An Experimental Study on Relationship between Cytokines and the Translocation of Intestinal Bacteria and Endotoxin in Severe Acute Pancreatitis Rats
- VernacularTitle:重症急性胰腺炎时细胞因子与肠源性细菌和内毒素移位的实验研究
- Author:
Dahong WANG
;
Xunchen ZHANG
- Publication Type:Journal Article
- Keywords:
Pancreatitis;
Cytokines;
Bacteria translocation;
Endotoxin translocation
- From:
Journal of Chinese Physician
2001;0(08):-
- CountryChina
- Language:Chinese
-
Abstract:
Objective To investigate the relationship between the plasma cytokines and the translocation of intestinal bacteria and endotoxin after gut barrier injury in severe acute pancreatitis (SAP) rats. Methods SD rats were divided randomly into sham operation group(n=36) and SAP group (n=36). The rat model of SAP was set up by retrograde injection of 4% sodium taurocholate in biliopancreatic duct. Morphological changes of pancreas and ileum were observed. The plasma levels of TNF-a,IL-6 and IL-10 were determined by ELISA. The plasma levels of DAO activities and LPS were measured at various time points. The rates of bacterial translocation to abdominal organs were also calculated. Results The plasma levels of TNF-a and IL-6 obviously elevated immediately after SAP induction and reached peak value at 48 hours, and the plasma IL-10 level significantly increased only 6 hours after SAP induction.

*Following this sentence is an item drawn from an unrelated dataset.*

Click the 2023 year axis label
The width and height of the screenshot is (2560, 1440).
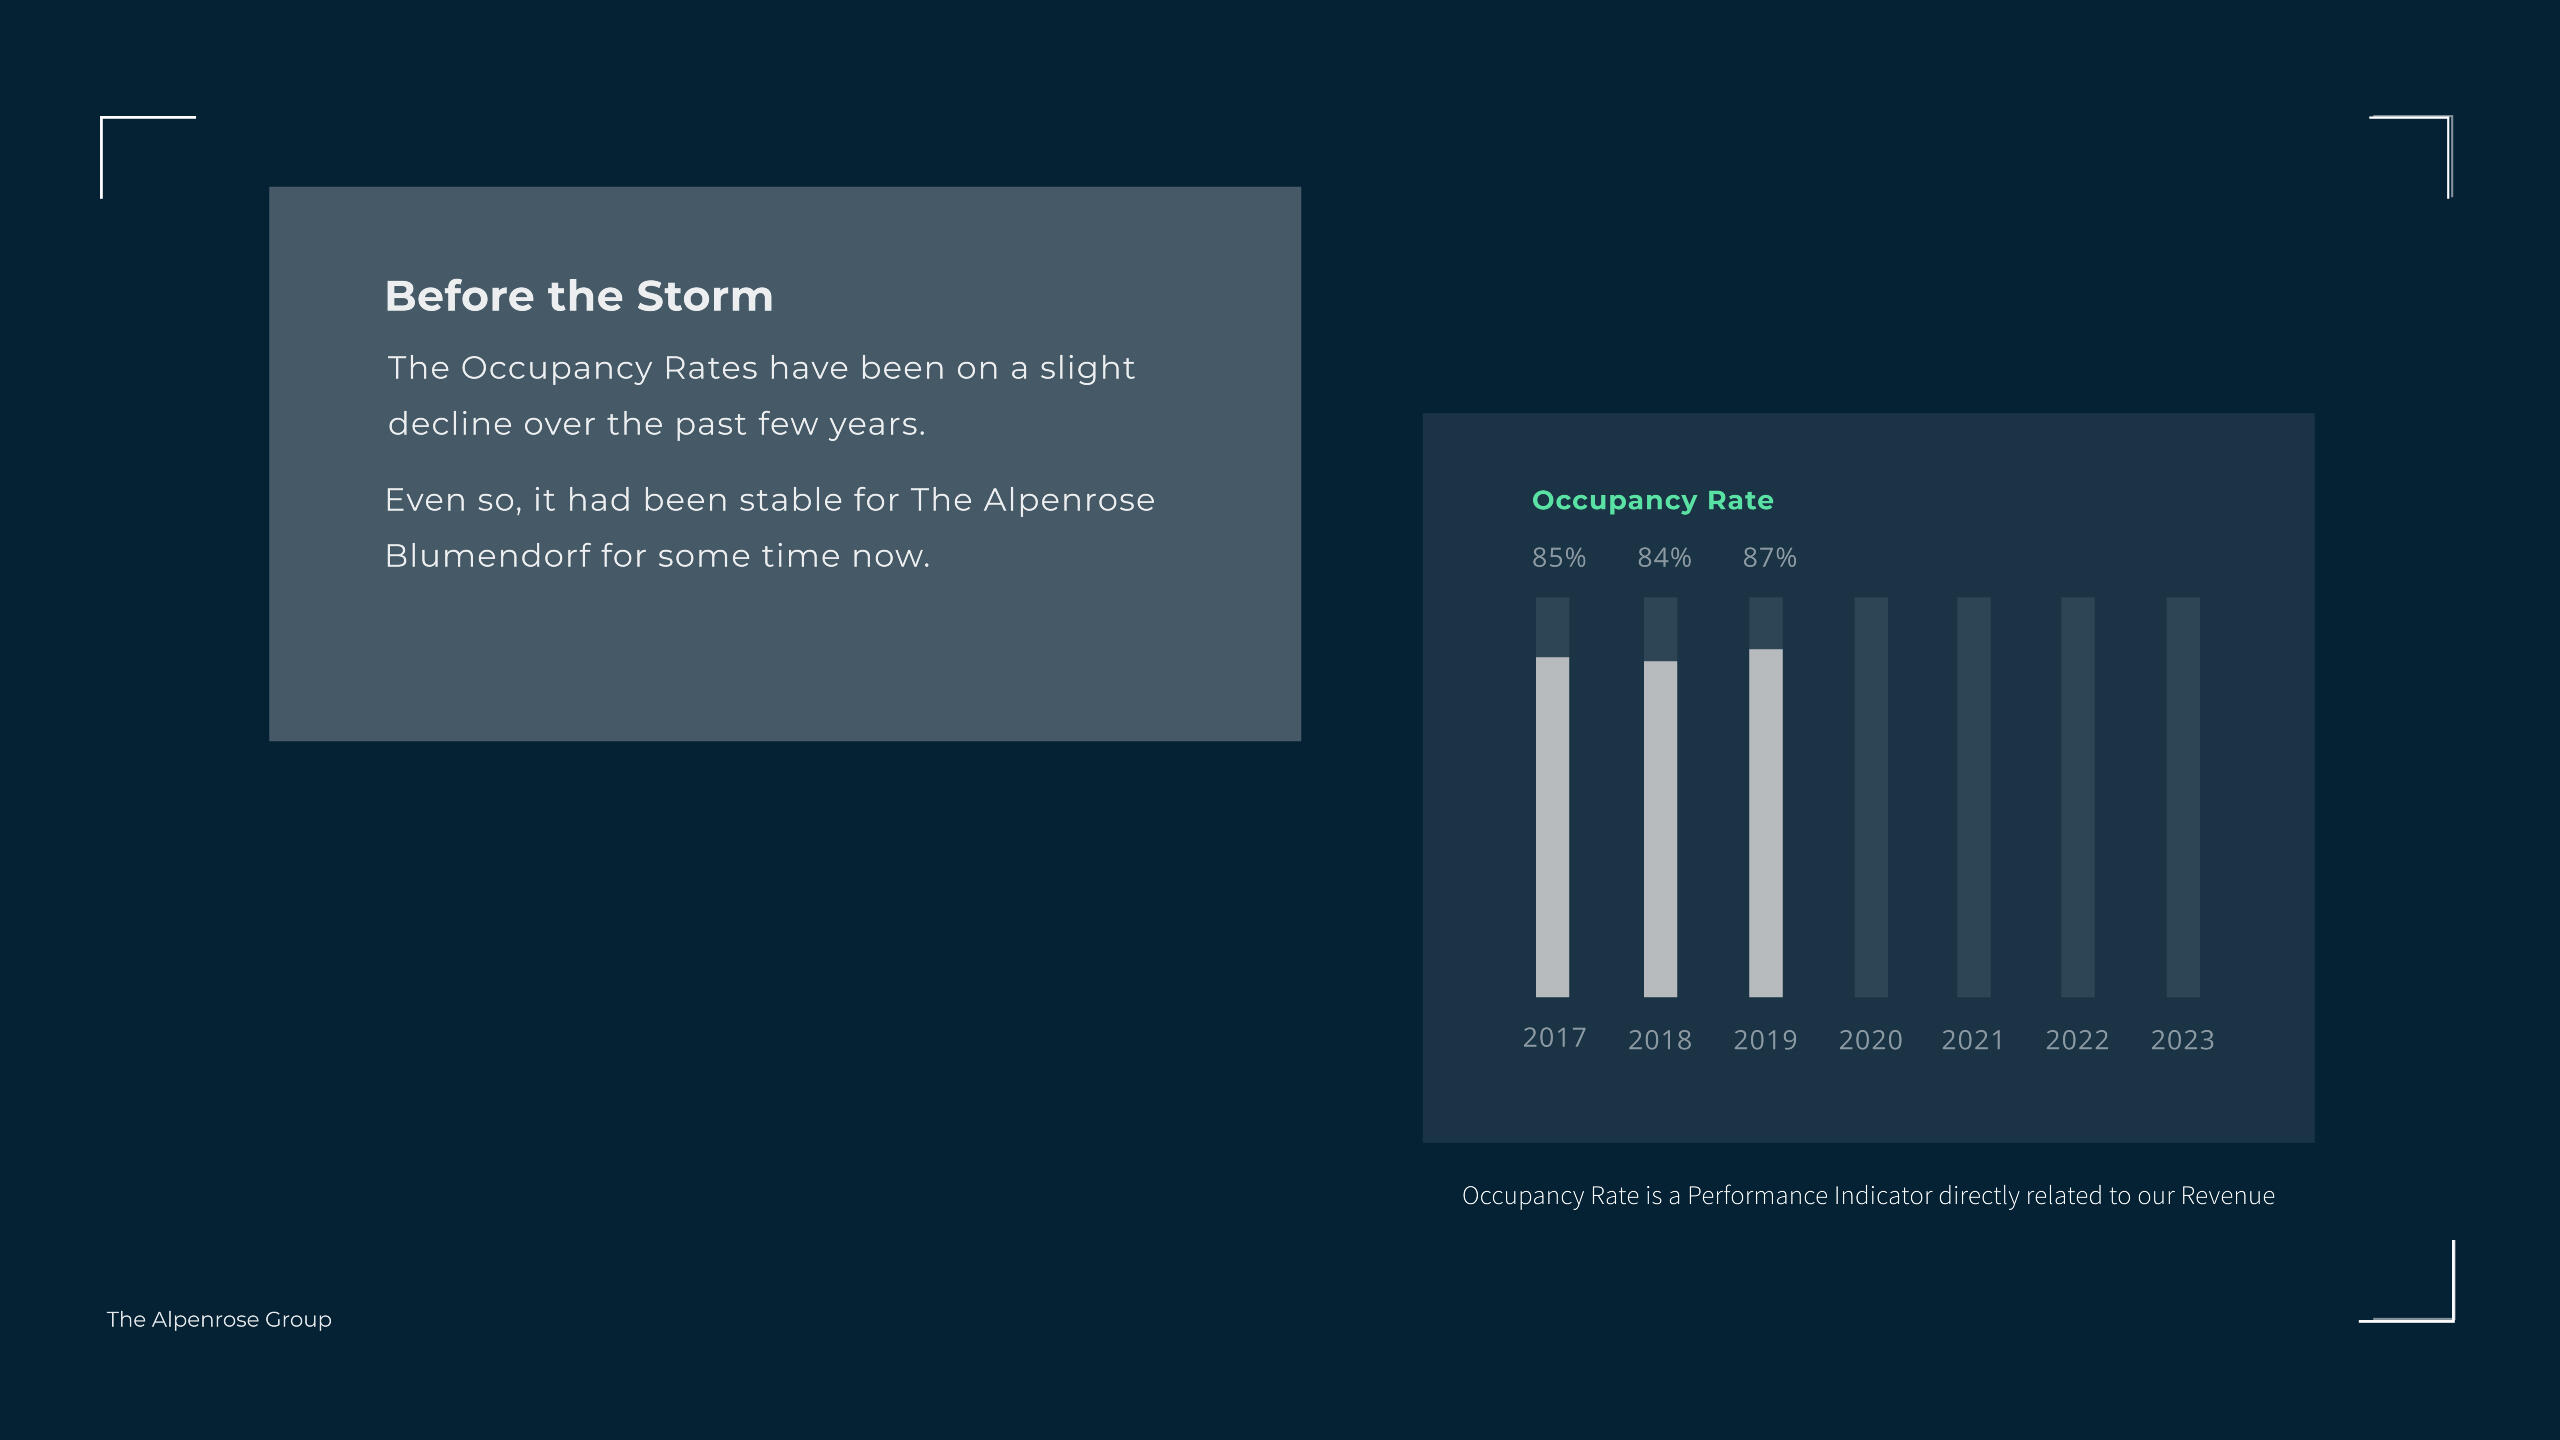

Plasma DAO activities increased at the early stage of SAP and obviously decreased at 24 hours. Plasma LPS levels also increased significantly at the early stage of SAP and reached peak value at 48 hours. The rates of bacterial translocation to organs sharply increased 24 hours after SAP induction and reached 58.3% at 72 hours. Conclusion The levels of cytokines increased and gut barrier function was injured in the early stage of SAP. Cytokines may impair the intestinal microcirculation and gut barrier function, which could promote the intestinal bacteria and endotoxin translocation. Simultaneously, intestinal bacteria-endotoxin translocation could also induce excessive release of cytokines and aggravate the gut barrier damage, which might cause systemic inflammatory response syndrome and multiple organ disfunction syndrome. There was a close relationship beween cytokines and the translocation of intestinal bacteria and endotoxin in SAP.